WHAT YOU NEED TO DO
Reproduce only the lines from the one that contains "You are a computer-use agent." through the one that contains "click(1656, 623)", requests included, multiplying each coordinate in the answers by 2.55 and rounding to whole numbers with halves rounded up. Leave the pictures out.

RECORDS FOR THE EXERCISE
# # # # #

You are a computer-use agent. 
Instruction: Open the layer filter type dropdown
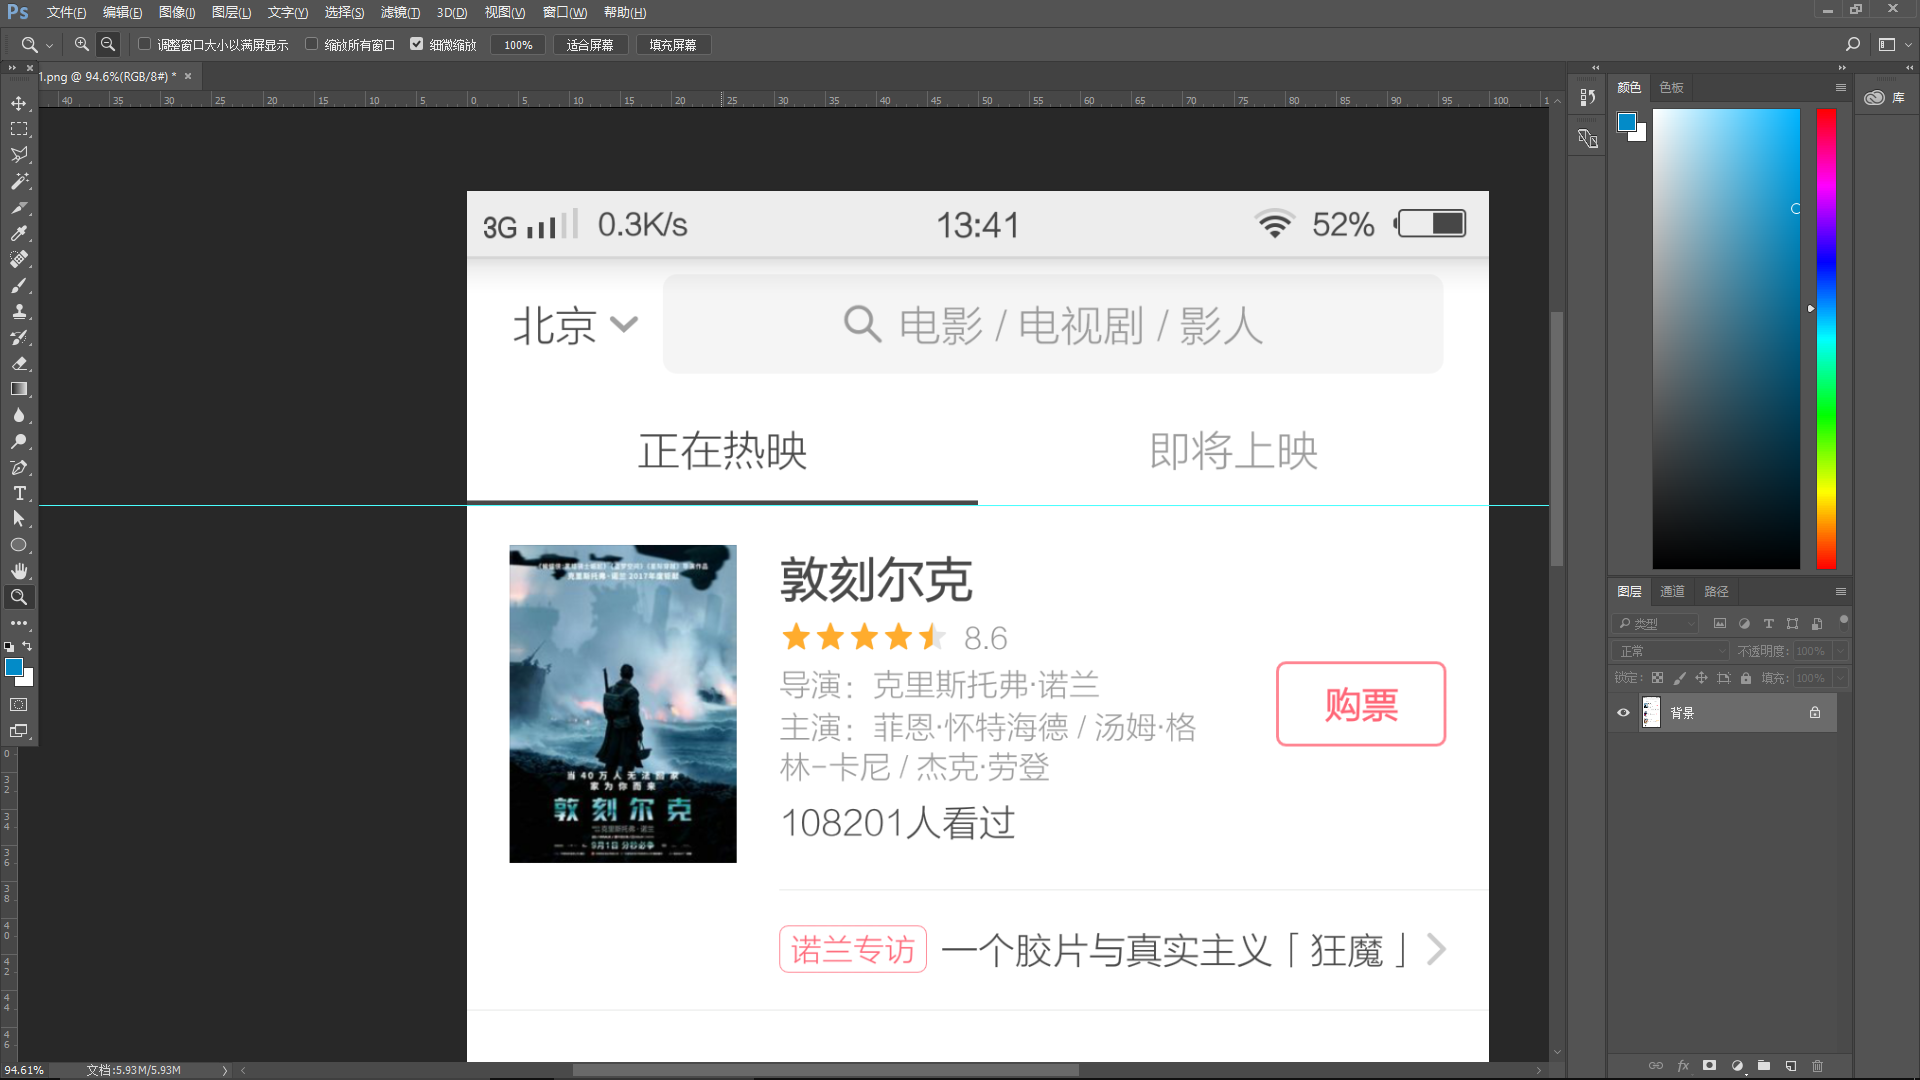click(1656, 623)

# # # # #

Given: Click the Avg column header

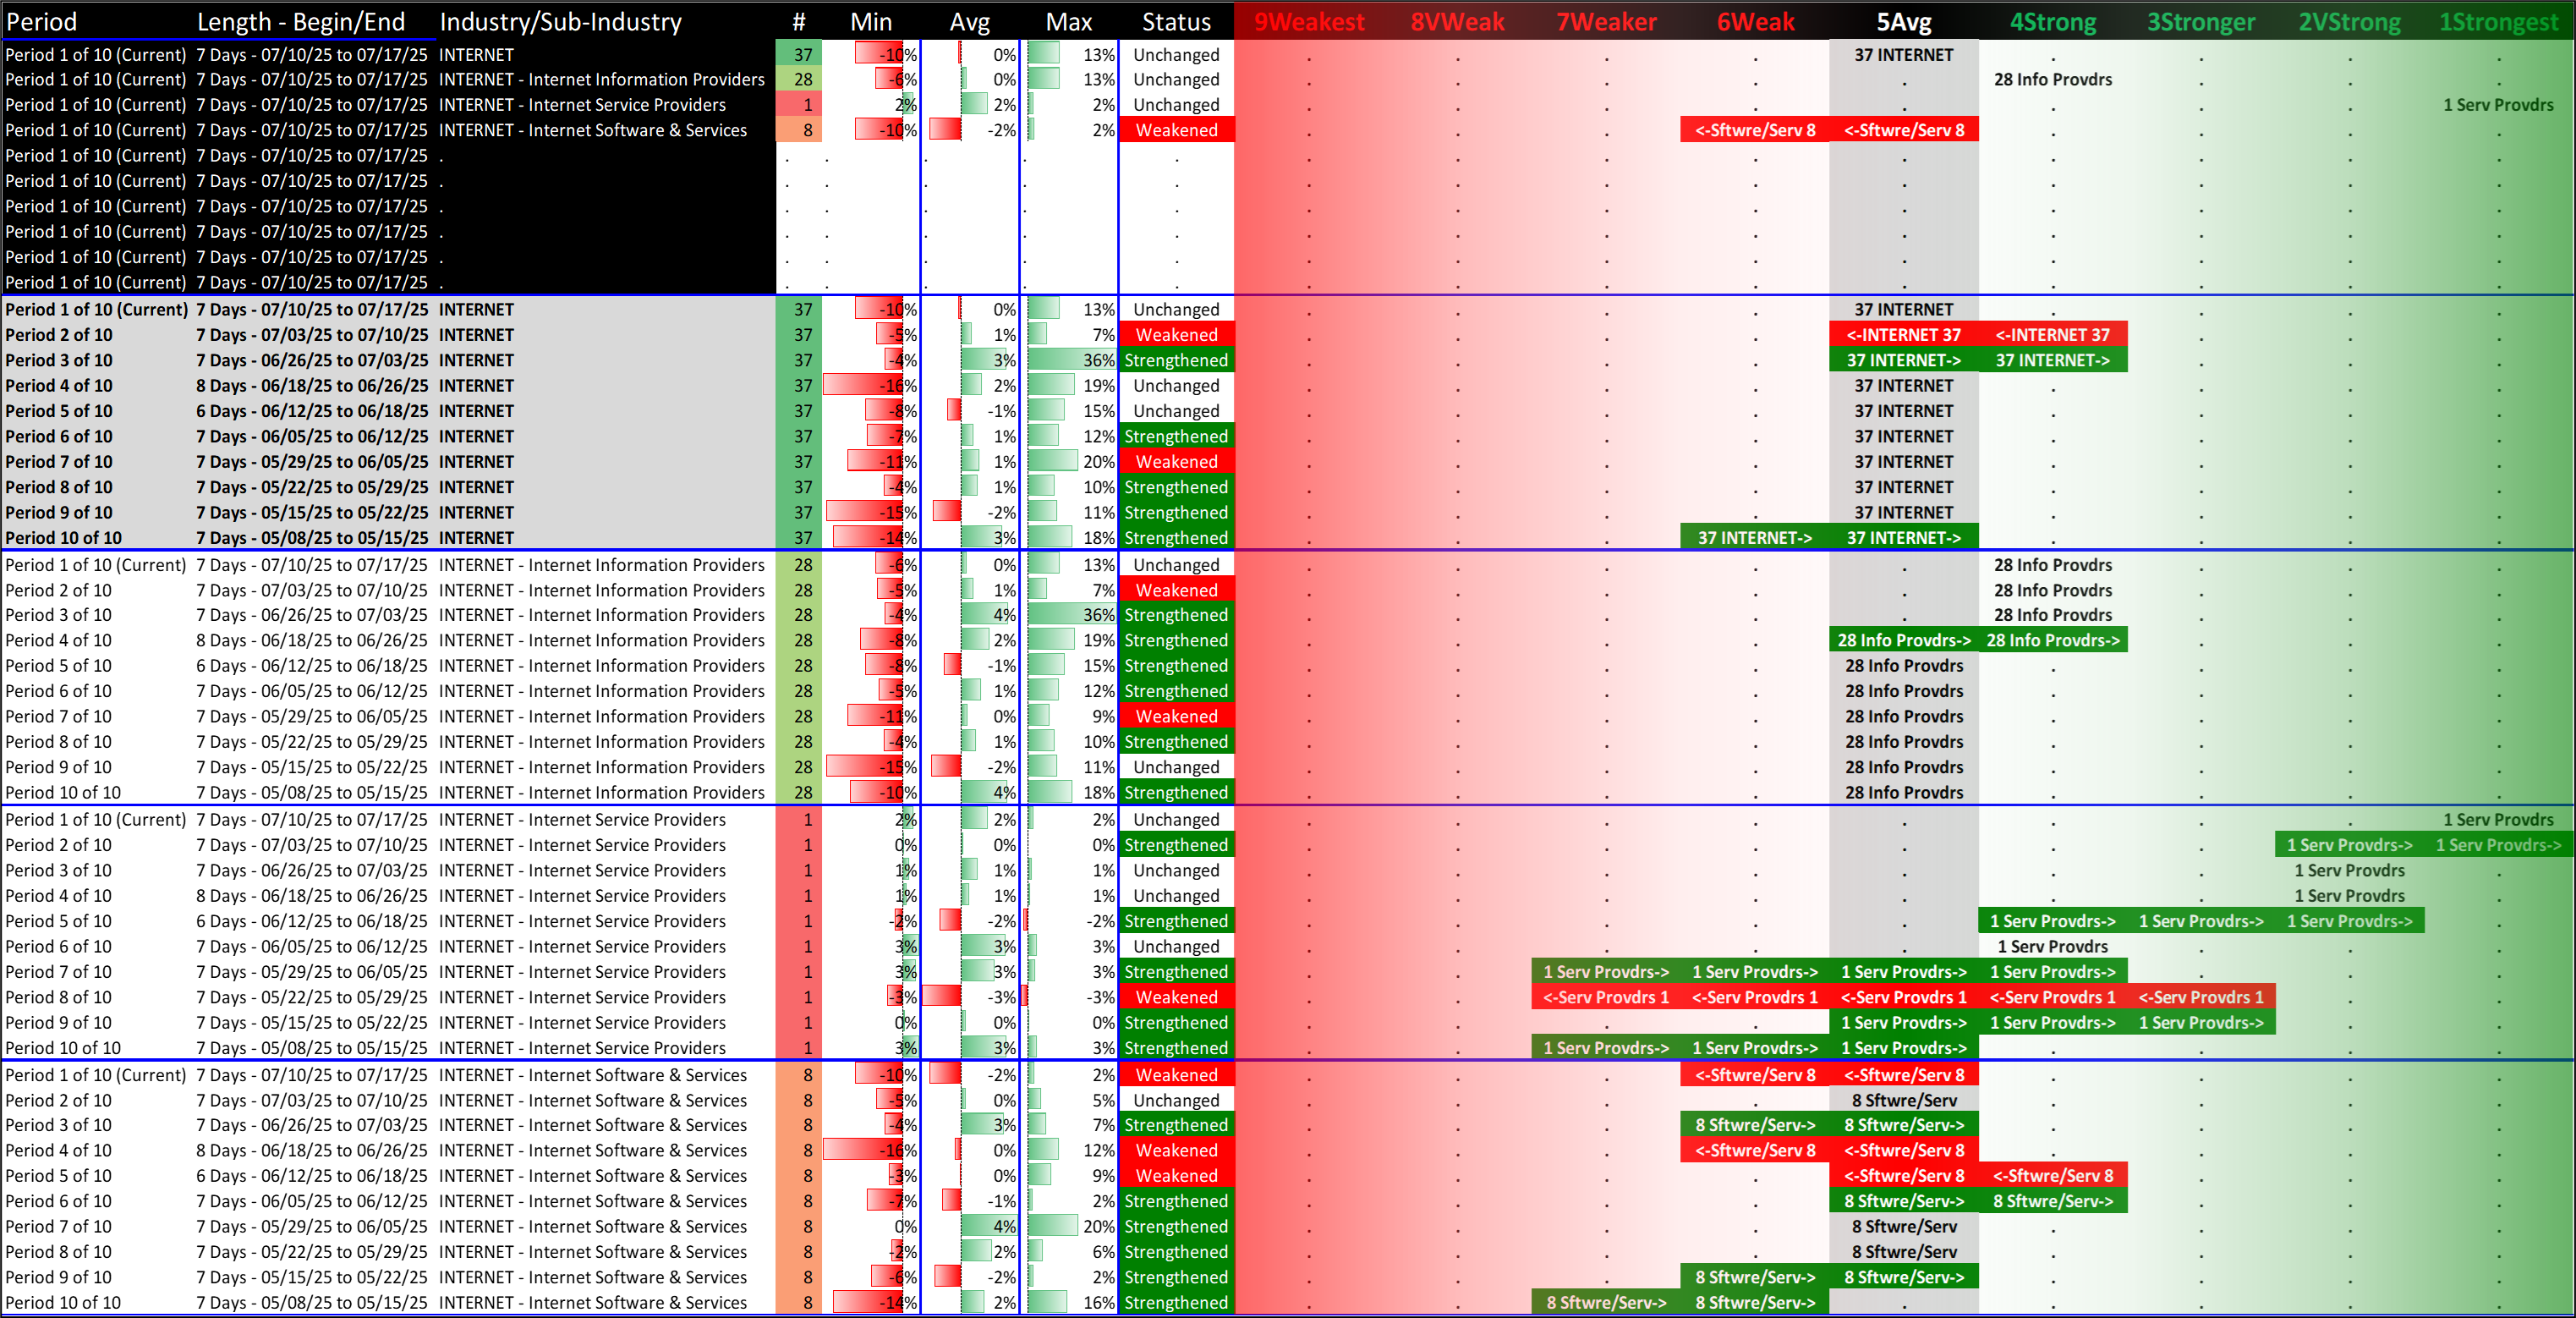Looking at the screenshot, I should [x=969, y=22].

# # # # #

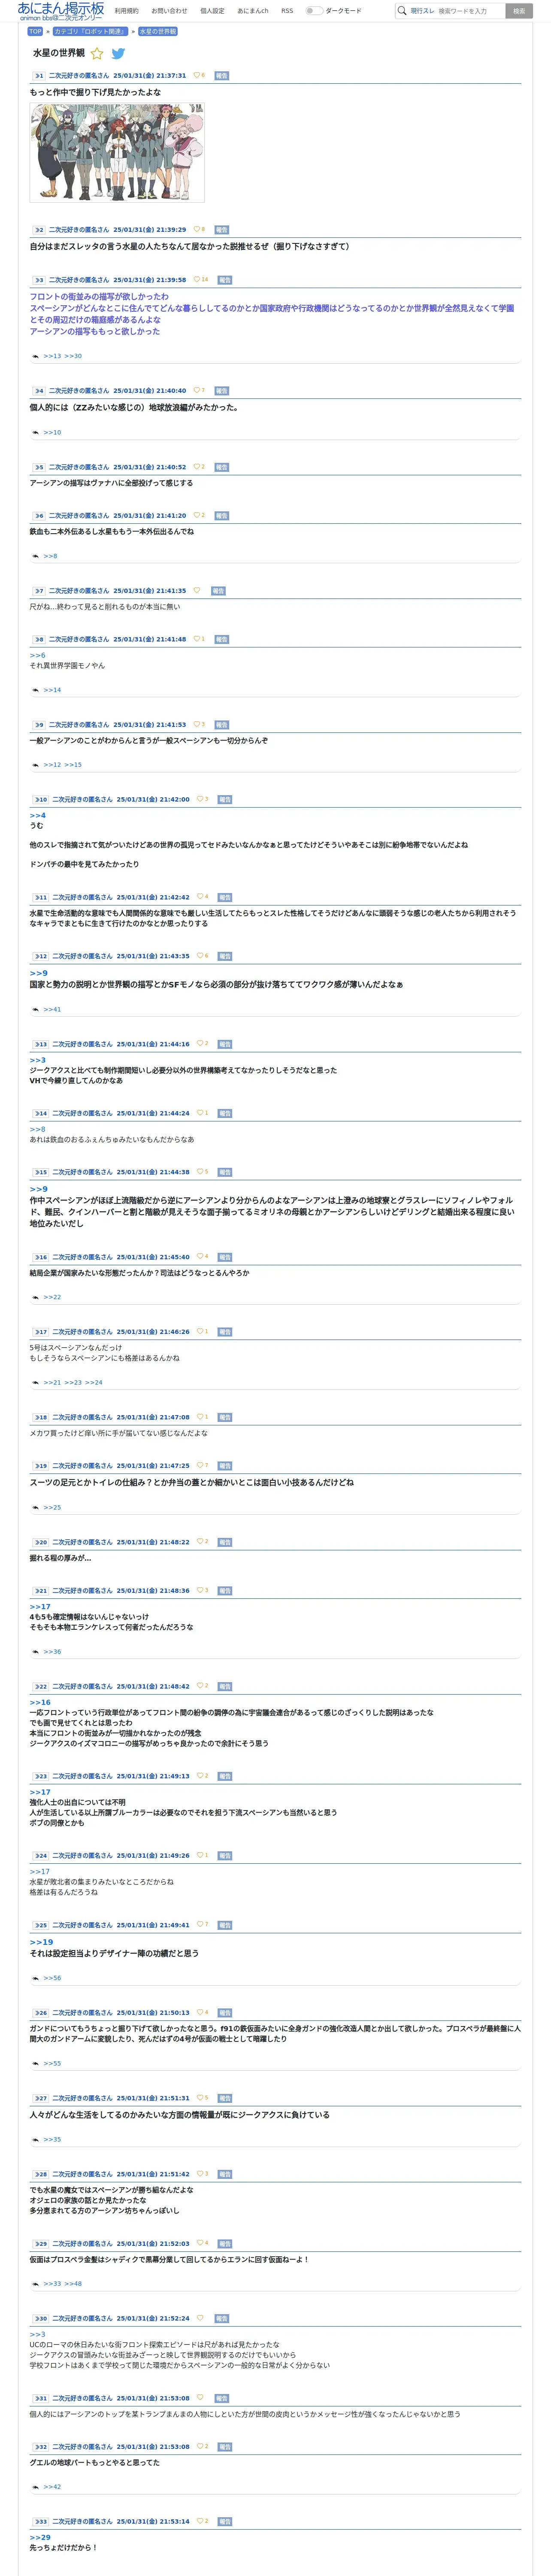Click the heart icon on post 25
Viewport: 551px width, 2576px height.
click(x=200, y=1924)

# # # # #

THE OUTPUT
You are a computer-use agent. 
Instruction: Open the layer filter type dropdown
click(4223, 1589)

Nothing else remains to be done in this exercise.